Are spherical coordinates the best way to go?, because if i put $$x = p\cos\theta\sin\psi \\ y= p\sin\theta\sin\psi \\ z = p\cos\psi$$ i know that because of $x^2+y^2+z^2 \leq r^2$ must be $|p| \leq |r|$, but how do i get the limits of integration for $\theta$ and $\psi$?.

I have that $x^2+y^2-rx \geq 0 \iff p^2\cos^2\theta\sin^2\psi + p^2\sin^2\theta\sin^2\psi - rpcos \theta\sin\psi \geq 0 \iff p\sin\psi(p\sin\psi - r\cos\theta) \geq 0$

And also $x^2+y^2+rx \geq 0 \iff p\sin\psi(p\sin\psi + r\cos\theta) \geq 0$.

Does that mean that i should find $\theta$ and $\psi$ such that $\displaystyle\frac{p\sin\psi - r\cos\theta}{p\sin\psi + r\cos\theta} \geq 0$ ?.

How can i solve an equation like the last one?

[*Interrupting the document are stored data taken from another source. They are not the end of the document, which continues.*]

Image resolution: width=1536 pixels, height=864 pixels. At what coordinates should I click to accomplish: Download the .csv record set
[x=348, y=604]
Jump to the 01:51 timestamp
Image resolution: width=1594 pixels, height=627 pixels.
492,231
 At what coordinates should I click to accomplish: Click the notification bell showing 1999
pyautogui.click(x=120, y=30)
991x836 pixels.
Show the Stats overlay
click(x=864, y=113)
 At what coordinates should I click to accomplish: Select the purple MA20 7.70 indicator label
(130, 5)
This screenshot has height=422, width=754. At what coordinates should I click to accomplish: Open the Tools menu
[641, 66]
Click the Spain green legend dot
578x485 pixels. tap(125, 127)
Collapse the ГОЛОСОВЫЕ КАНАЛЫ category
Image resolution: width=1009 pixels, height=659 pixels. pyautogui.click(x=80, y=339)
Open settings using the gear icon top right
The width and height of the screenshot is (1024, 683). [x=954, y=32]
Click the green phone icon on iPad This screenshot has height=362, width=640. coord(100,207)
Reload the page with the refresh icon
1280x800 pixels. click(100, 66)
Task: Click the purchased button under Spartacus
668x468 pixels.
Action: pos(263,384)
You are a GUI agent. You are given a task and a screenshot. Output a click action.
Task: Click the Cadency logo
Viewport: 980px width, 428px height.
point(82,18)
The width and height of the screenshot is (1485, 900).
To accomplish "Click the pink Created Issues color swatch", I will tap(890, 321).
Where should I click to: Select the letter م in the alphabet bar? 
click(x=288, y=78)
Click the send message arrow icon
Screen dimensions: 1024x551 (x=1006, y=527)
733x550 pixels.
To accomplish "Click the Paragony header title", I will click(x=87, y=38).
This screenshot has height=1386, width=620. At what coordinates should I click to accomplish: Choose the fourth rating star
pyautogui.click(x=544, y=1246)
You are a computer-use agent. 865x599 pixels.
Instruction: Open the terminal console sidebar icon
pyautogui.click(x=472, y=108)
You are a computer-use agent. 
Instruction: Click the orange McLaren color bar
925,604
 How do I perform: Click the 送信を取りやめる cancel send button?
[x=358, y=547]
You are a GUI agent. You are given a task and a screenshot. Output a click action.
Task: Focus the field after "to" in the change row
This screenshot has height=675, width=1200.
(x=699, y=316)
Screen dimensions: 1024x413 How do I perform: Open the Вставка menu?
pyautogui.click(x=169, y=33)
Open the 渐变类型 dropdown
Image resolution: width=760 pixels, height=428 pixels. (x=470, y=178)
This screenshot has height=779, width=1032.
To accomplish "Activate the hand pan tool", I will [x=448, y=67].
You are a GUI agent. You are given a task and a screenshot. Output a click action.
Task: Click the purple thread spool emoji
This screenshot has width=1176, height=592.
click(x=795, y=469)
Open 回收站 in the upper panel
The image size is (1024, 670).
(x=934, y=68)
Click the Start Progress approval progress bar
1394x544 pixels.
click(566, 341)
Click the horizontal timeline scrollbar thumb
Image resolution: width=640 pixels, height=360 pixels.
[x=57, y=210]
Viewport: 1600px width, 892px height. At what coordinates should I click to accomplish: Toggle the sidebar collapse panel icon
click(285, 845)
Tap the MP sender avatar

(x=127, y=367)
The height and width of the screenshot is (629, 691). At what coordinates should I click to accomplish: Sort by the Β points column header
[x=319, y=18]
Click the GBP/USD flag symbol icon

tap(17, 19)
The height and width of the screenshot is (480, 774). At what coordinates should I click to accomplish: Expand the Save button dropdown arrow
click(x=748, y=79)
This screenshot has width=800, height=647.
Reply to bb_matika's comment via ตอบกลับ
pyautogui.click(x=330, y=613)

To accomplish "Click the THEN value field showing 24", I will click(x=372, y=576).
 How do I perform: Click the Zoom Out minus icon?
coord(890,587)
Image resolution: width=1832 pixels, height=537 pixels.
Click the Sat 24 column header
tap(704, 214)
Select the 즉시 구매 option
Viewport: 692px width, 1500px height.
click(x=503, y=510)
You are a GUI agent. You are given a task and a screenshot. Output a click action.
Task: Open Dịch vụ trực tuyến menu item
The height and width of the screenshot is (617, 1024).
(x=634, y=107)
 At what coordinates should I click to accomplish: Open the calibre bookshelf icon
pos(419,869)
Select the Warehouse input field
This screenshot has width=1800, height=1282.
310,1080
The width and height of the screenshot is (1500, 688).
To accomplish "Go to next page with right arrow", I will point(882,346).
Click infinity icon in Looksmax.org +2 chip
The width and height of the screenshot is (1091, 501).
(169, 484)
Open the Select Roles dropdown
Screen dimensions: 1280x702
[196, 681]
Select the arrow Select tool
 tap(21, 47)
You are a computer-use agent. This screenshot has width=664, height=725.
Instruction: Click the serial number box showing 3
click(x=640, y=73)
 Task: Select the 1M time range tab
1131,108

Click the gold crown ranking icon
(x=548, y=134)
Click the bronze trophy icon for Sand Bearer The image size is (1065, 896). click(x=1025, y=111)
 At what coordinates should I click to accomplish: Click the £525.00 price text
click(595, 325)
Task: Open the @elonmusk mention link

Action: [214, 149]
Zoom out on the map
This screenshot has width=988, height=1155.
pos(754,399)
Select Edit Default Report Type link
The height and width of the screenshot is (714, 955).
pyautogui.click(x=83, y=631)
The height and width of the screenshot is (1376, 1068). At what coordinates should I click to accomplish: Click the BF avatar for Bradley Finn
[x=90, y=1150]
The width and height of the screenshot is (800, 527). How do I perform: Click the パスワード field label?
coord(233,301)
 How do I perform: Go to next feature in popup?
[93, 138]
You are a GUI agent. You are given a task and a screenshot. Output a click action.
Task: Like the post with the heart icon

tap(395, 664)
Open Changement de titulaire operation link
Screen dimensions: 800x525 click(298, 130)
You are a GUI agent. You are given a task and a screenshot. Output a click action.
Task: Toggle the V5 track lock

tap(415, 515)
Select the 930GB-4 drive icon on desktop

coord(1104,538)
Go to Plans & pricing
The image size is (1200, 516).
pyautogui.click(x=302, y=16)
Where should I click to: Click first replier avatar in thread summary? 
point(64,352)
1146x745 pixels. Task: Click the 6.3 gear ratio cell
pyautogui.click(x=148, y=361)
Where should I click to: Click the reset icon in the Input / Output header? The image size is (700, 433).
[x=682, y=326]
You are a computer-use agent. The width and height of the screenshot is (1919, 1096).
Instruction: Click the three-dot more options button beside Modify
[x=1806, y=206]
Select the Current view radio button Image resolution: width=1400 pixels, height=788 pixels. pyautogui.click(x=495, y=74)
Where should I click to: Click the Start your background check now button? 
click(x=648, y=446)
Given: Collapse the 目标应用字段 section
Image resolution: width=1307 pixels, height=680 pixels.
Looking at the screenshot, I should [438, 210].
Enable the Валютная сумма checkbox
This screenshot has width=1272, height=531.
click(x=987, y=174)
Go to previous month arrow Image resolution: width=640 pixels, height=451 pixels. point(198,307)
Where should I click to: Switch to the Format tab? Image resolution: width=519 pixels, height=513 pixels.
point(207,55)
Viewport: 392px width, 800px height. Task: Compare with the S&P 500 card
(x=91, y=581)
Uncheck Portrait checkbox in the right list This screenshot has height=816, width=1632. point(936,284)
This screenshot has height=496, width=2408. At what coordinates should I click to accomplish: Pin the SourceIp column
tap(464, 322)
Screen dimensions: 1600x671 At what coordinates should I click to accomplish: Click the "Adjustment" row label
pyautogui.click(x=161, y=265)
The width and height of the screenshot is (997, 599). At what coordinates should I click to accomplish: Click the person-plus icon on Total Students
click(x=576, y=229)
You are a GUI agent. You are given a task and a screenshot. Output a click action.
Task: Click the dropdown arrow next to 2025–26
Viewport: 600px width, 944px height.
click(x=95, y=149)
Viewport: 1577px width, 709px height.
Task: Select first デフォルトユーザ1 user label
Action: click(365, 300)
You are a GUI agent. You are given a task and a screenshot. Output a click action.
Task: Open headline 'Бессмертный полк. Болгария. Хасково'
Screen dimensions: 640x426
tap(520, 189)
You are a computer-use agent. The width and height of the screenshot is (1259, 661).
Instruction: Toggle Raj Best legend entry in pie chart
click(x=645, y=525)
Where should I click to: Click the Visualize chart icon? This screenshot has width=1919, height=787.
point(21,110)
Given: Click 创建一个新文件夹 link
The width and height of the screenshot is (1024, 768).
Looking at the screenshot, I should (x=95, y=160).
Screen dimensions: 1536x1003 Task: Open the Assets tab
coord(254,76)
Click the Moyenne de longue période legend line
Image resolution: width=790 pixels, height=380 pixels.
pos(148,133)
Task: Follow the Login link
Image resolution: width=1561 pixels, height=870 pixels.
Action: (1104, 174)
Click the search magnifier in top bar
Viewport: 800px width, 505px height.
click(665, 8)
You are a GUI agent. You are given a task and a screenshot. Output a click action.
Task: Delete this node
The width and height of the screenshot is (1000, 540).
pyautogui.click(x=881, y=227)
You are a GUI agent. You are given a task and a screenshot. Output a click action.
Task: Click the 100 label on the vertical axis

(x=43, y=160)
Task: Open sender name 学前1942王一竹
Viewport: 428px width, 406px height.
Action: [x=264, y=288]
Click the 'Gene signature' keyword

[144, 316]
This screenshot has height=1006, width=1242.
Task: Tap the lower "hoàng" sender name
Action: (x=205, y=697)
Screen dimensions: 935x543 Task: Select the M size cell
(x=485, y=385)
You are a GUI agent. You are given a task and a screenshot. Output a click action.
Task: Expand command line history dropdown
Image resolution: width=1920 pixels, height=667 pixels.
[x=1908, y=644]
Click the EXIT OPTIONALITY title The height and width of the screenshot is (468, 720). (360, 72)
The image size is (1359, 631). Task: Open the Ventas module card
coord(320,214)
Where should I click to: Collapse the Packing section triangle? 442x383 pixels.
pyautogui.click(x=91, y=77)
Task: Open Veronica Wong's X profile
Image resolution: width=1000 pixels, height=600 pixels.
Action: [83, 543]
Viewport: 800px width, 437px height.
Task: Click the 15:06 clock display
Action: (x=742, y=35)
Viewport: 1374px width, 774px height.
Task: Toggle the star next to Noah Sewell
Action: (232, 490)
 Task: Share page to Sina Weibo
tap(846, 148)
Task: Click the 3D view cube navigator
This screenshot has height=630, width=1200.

  • $\begingroup$ My first thought on the last two is to complete the square: $(x-\frac r2)^2+y^2 \ge \frac {r^2}4$ and $(x+\frac r2)^2+y^2 \ge \frac {r^2}4$. You are looking at the intersection of two cylinders and a sphere. The cylinders destroy the spherical symmetry, so I would stay Cartesian. $\endgroup$ – Ross Millikan Jul 19 '13 at 4:05
  • $\begingroup$ @trash: Are you forced to evaluate the Volume using spherical coordinates? I think using cylindrical ones would be easier to understand. $\endgroup$ – mrs Jul 19 '13 at 10:59

It seems to me that using Cylindrical coordinates will make our job easier. As you see, our region is symmetric so it is enough to consider $1/8$ of whole volume such that $x\ge 0, y\ge 0,z\ge 0$:

enter image description here

Now let's look at the bottom of above region which is on $z=0$:

enter image description here

So the limits are as follows: $$\theta|_0^{\pi/2},~~r|_{a\cos\theta}^a,~~z|_0^{\sqrt{a^2-r^2}}$$

Note: for plots I assumed that $a=2$ and $a$ is $r$ in your original equations.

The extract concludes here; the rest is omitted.